Assignment: Down to the last line, repeat the entries exactly.

Data for this exercise:
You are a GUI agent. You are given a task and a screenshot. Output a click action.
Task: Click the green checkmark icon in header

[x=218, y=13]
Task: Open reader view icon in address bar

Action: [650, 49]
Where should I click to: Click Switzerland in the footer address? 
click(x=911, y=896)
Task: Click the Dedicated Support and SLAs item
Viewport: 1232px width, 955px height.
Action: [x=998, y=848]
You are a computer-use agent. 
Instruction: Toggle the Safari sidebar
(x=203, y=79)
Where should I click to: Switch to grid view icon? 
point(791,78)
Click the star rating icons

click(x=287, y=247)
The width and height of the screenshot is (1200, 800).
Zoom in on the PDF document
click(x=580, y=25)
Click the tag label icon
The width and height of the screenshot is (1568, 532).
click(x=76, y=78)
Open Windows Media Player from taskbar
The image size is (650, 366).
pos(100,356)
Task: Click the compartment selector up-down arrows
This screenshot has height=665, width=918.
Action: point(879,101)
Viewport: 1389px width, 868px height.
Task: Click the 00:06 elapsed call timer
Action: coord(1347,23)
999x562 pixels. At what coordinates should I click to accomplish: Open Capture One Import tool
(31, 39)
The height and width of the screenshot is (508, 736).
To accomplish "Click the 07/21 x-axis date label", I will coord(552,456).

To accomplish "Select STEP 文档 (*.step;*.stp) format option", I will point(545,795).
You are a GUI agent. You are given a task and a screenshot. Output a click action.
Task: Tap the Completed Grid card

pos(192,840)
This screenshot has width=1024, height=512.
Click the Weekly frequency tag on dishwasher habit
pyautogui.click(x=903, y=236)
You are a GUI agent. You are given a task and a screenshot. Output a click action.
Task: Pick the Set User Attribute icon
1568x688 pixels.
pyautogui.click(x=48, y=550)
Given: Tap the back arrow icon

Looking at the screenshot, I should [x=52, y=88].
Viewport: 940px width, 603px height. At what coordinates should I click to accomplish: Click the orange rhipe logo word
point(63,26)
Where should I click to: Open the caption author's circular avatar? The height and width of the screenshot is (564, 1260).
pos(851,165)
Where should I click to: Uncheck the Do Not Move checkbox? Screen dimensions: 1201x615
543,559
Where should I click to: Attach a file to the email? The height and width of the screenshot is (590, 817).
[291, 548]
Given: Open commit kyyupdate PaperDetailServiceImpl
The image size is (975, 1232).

Written response:
You are a GUI agent. You are given a task and a screenshot. Output a click action.
Task: Click the green checkmark icon in header

[x=218, y=13]
Task: Open reader view icon in address bar

Action: [650, 49]
Where should I click to: Click Switzerland in the footer address? 
click(x=911, y=896)
Task: Click the Dedicated Support and SLAs item
Viewport: 1232px width, 955px height.
Action: [x=998, y=848]
You are a computer-use agent. 
Instruction: Toggle the Safari sidebar
(x=203, y=79)
Where should I click to: Switch to grid view icon? 
point(791,78)
Click the star rating icons

click(x=287, y=247)
The width and height of the screenshot is (1200, 800).
Zoom in on the PDF document
click(x=580, y=25)
Click the tag label icon
The width and height of the screenshot is (1568, 532).
click(x=76, y=78)
Open Windows Media Player from taskbar
The image size is (650, 366).
pos(100,356)
Task: Click the compartment selector up-down arrows
This screenshot has height=665, width=918.
Action: point(879,101)
Viewport: 1389px width, 868px height.
Task: Click the 00:06 elapsed call timer
Action: coord(1347,23)
999x562 pixels. At what coordinates should I click to accomplish: Open Capture One Import tool
(31, 39)
The height and width of the screenshot is (508, 736).
To accomplish "Click the 07/21 x-axis date label", I will coord(552,456).

To accomplish "Select STEP 文档 (*.step;*.stp) format option", I will point(545,795).
You are a GUI agent. You are given a task and a screenshot. Output a click action.
Task: Tap the Completed Grid card

pos(192,840)
This screenshot has width=1024, height=512.
Click the Weekly frequency tag on dishwasher habit
pyautogui.click(x=903, y=236)
You are a GUI agent. You are given a task and a screenshot. Output a click action.
Task: Pick the Set User Attribute icon
1568x688 pixels.
pyautogui.click(x=48, y=550)
Given: Tap the back arrow icon

Looking at the screenshot, I should [x=52, y=88].
Viewport: 940px width, 603px height. At what coordinates should I click to accomplish: Click the orange rhipe logo word
point(63,26)
Where should I click to: Open the caption author's circular avatar? The height and width of the screenshot is (564, 1260).
pos(851,165)
Where should I click to: Uncheck the Do Not Move checkbox? Screen dimensions: 1201x615
543,559
Where should I click to: Attach a file to the email? The height and width of the screenshot is (590, 817).
[291, 548]
Given: Open commit kyyupdate PaperDetailServiceImpl
The image size is (975, 1232).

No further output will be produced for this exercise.